**Texto para leitura**
────────

O novo mapa das montadoras

Isto É Dinheiro

 

Um típico município do interior de São Paulo, Itirapina integra o chamado Circuito da Serra do Itaqueri, região entrecortada por morros, vales, reservas florestais, rios, cachoeiras e atrativos como a Represa do Broa. Essa paisagem se tornou o destino de muitos amantes dos esportes radicais. Mais recentemente, no entanto, ela atraiu outro público: os executivos da montadora japonesa Honda, que escolheram o local para instalar a nova fábrica da empresa no Brasil. Com um aporte de R$ 1 bilhão, a unidade entrou operação no fim de fevereiro. A cidade comemorou. Com o aumento de arrecadação, a expectativa é saltar do orçamento anual de R$ 70 milhões para R$ 150 milhões, em 2025.

 

A pouco mais de 240 quilômetros dali, outra cidade vive dias de espera. Mas o sentimento é de incerteza. Em meados de fevereiro, a Ford anunciou que irá fechar a sua fábrica em São Bernardo do Campo, no ABC Paulista, até o fim de 2019. Responsável pela produção de caminhões e do modelo Fiesta, a instalação emprega 2,8 mil funcionários diretos e outros 1,5 mil fornecedores. Uma projeção do Observatório de Políticas Públicas, Empreendedorismo e Conjuntura da Universidade Municipal de São Caetano do Sul (USCS), a pedido da DINHEIRO, prevê, no entanto, uma redução de até 30 mil empregos em toda a cadeia, um contingente muito superior aos 17,9 mil habitantes de Itirapina.

 

Esses dois exemplos reforçam a consolidação de uma tendência e sinalizam uma nova rota para o setor automotivo. Berço do desenvolvimento da indústria automobilística no Brasil em meados da década de 1950, o ABC Paulista chegou a ser batizado de “Detroit brasileira”, em referência àquele que já foi o maior centro de produção de automóveis dos Estados Unidos. E assim como ocorreu na “motor city” americana, o ABC também perdeu espaço no novo mapa das montadoras. Esse movimento teve início em 1976, quando a Fiat inaugurou sua fábrica em Betim (MG). Mas ganhou tração de fato no fim dos anos 1990 e, especialmente, neste século. Marcas japonesas, sul-coreanas e francesas desembarcaram no País e, ao lado das gigantes Volkswagen, Ford, GM e Fiat, buscaram novas regiões para sua produção local.

────────

**Dados exibidos**
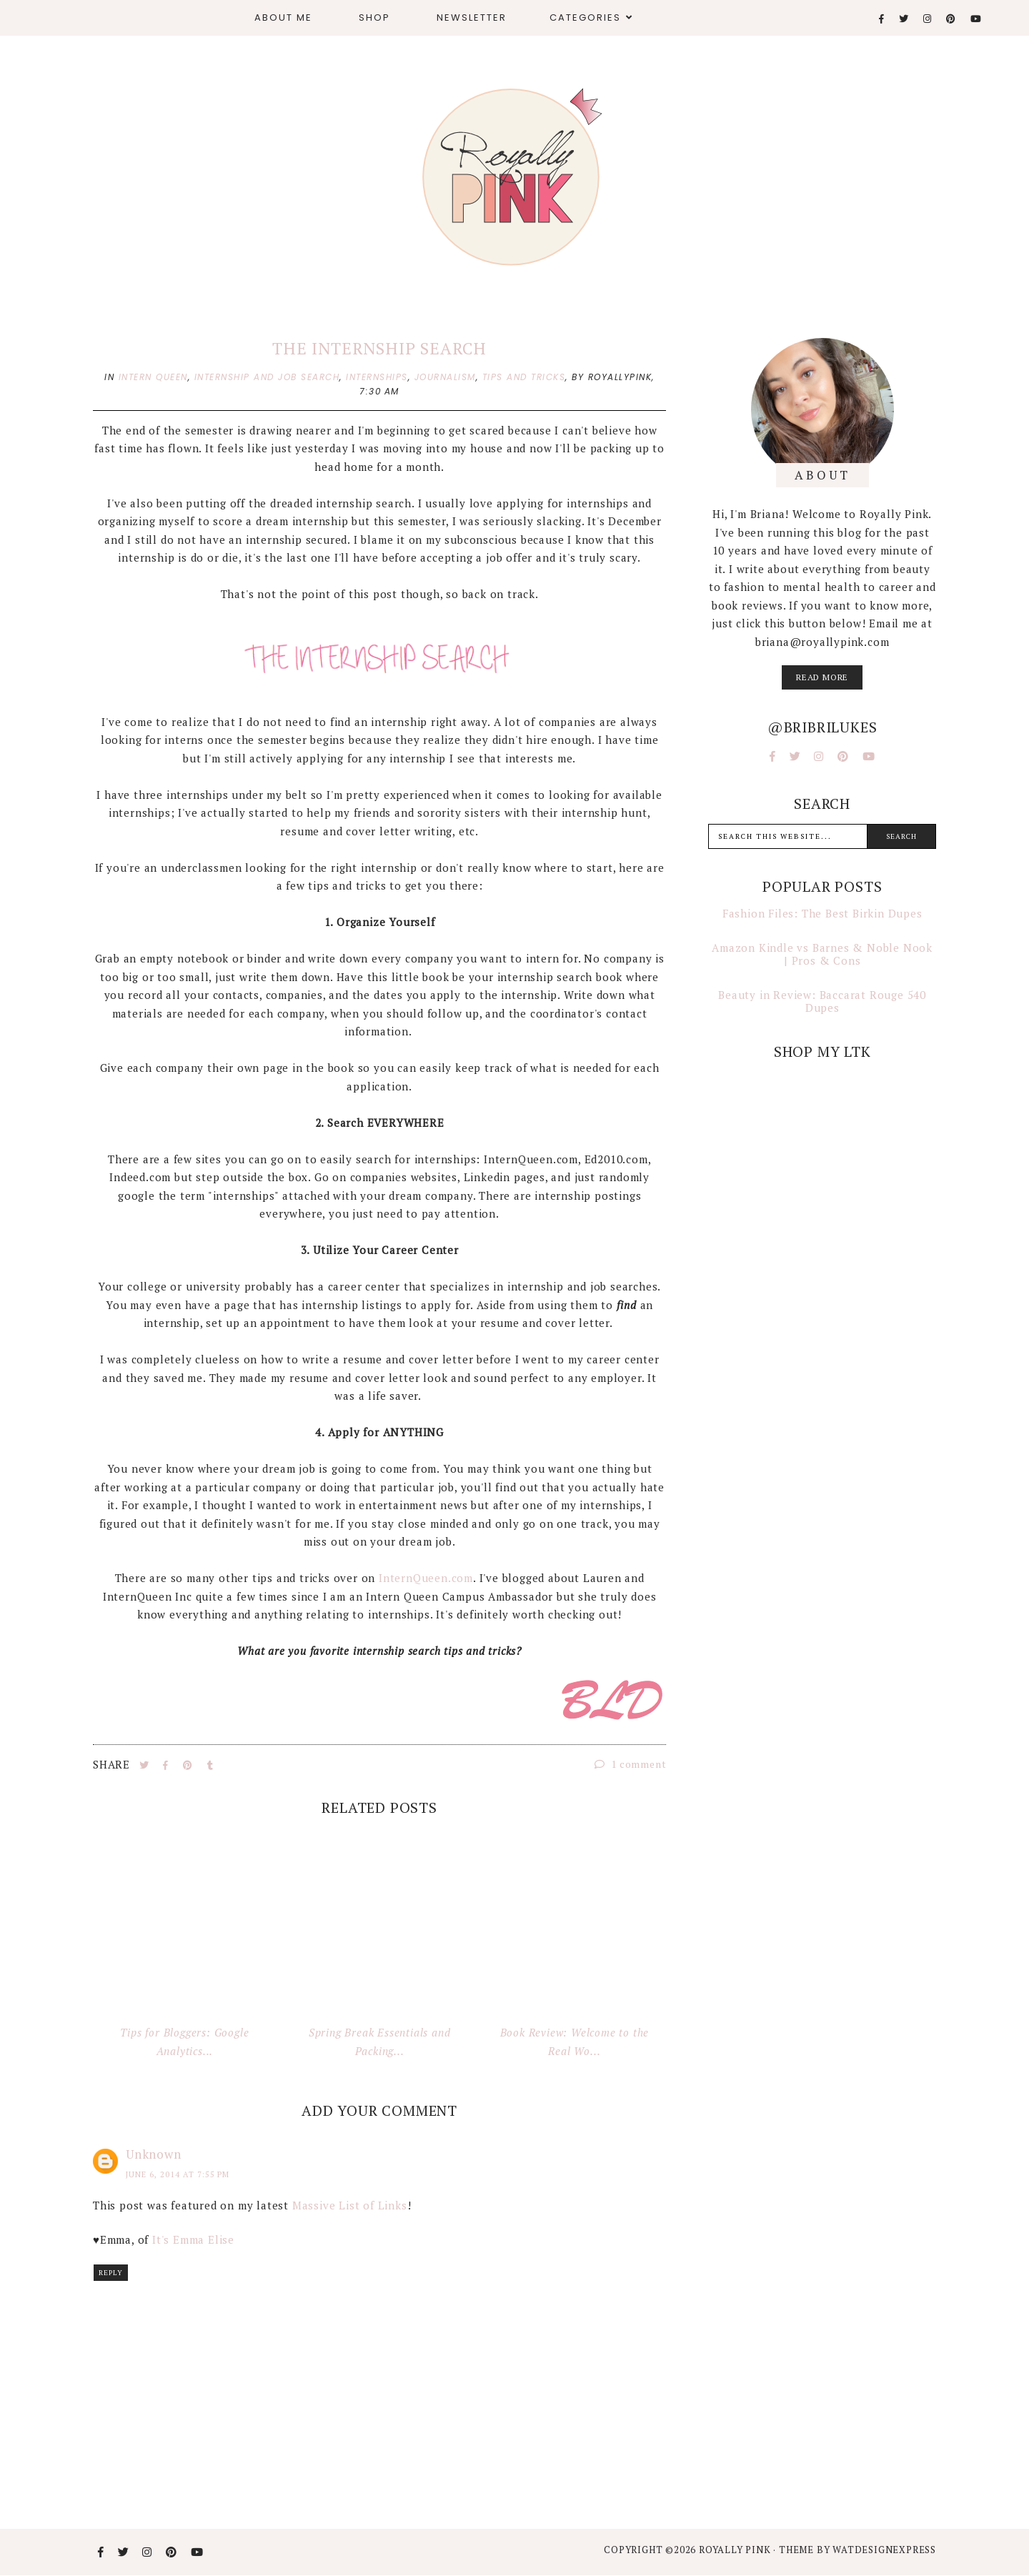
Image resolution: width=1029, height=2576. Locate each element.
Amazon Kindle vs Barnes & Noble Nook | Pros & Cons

────────

**O pedido**
Retome o texto sobre o novo mapa das montadoras no Brasil e continue a escrevê-lo a partir da última frase.

**Resposta**
Em 1990, quando a fabricação em São Paulo estava praticamente restrita ao ABC, o Estado respondia por 74,8% da produção brasileira. Hoje, esse índice é de 46,6%, segundo a Associação Nacional dos Fabricantes de Veículos Automotores (Anfavea). Polos mais novos, como Minas Gerais, Paraná e Bahia têm uma participação de 14,5%; 11,6% e 7,7%, respectivamente. Desde 2012, esses e outros Estados foram o berço de 14 projetos que, somados, concentraram um investimento inicial de R$ 17,8 bilhões. Em contrapartida, se concretizado, o fechamento da fábrica da Ford no ABC pode trazer sérias consequências para o setor em todo o Brasil. “Em dez anos, o impacto do fechamento dessa unidade pode ser superior a R$ 35 bilhões”, afirma Jefferson José da Conceição, economista e professor da USCS. “Suponho que entre 50% e 60% desses números refiram-se ao Grande ABC.”

 

Uma série de componentes explica a perda do domínio do ABC. A concentração da indústria no antigo polo foi o motor para o surgimento e a consolidação de um movimento sindical extremamente forte – e muitas vezes radical – na região. De lá para cá, não foram poucas as greves e paralisações que colocaram em xeque as estratégias das montadoras. “Esse contexto onerou a folha de pagamento e os encargos trabalhistas. Fabricar no ABC ficou mais caro”, afirma Milad Neto, analista da consultoria Jato Dynamics. O ambiente desencorajou investimentos e favoreceu a busca por cidades que, até então, não possuíam um histórico no setor. “As próprias estruturas dos novos projetos deixavam isso bem claro”, diz Paulo Roberto Garbossa, diretor da consultoria ADK Automotive. “Os portões passaram a ficar bem longe do chão de fábrica. Nem com os microfones mais sofisticados era possível ouvir qualquer manifestação.”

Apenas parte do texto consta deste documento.